- [Exercise aim]: List, from the lines below, each one with "This" in it.

- [Records provided]:
Content starts
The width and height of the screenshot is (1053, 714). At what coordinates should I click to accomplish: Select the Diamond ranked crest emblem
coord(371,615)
Content ends
Content starts
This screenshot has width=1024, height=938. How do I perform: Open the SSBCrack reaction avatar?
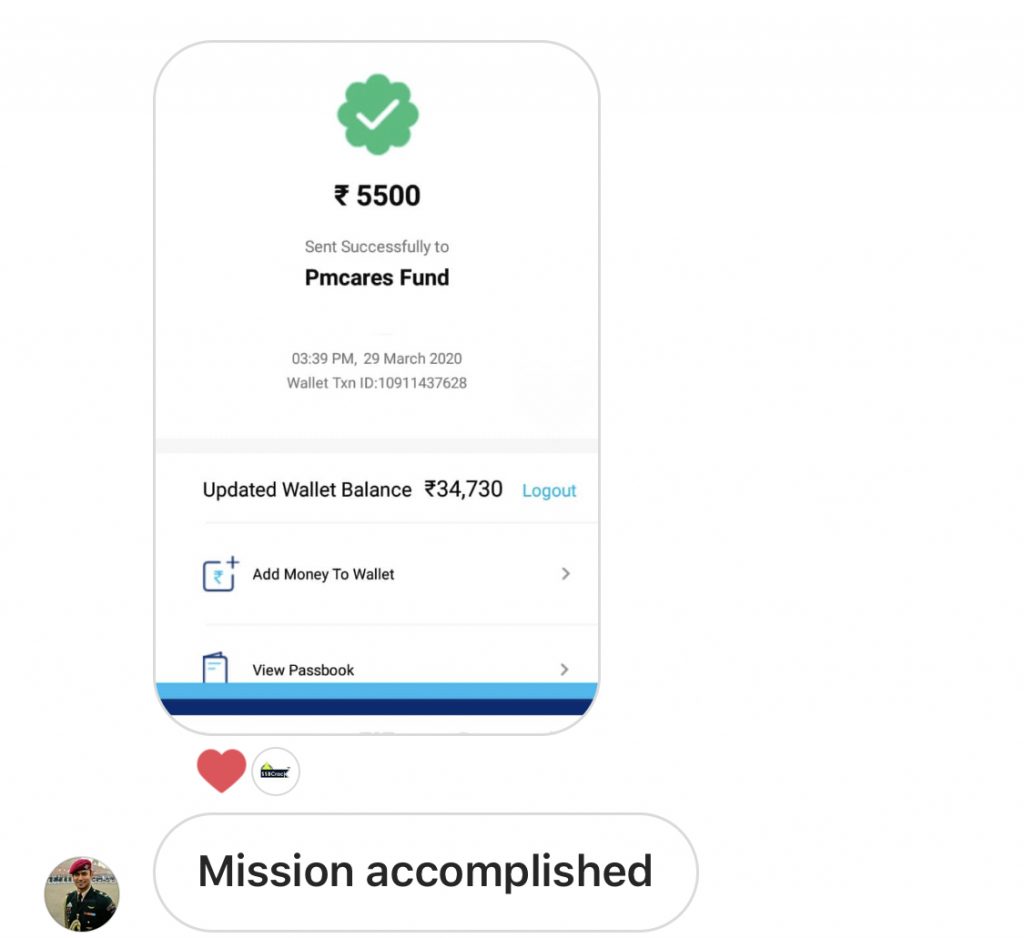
Content ends
Content starts
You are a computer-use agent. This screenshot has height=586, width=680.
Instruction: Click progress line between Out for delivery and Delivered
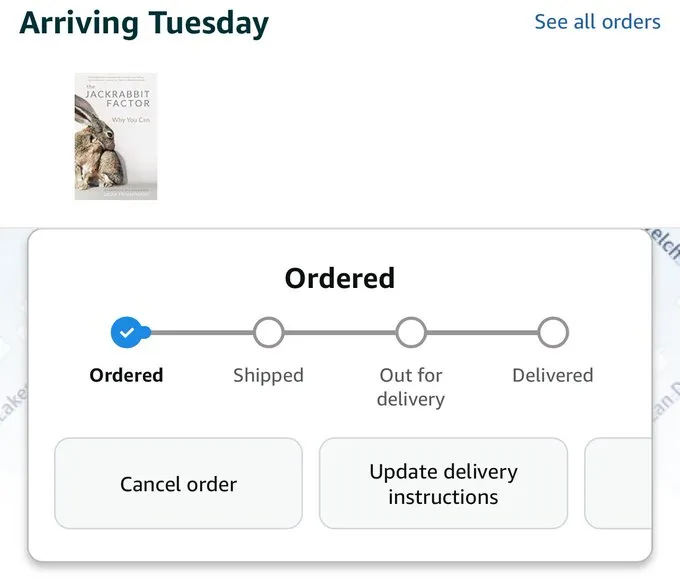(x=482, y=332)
Content ends
- [Written answer]:
This screenshot has width=1024, height=938. How do I perform: Open the SSBCrack reaction avatar?
You are a computer-use agent. This screenshot has height=586, width=680.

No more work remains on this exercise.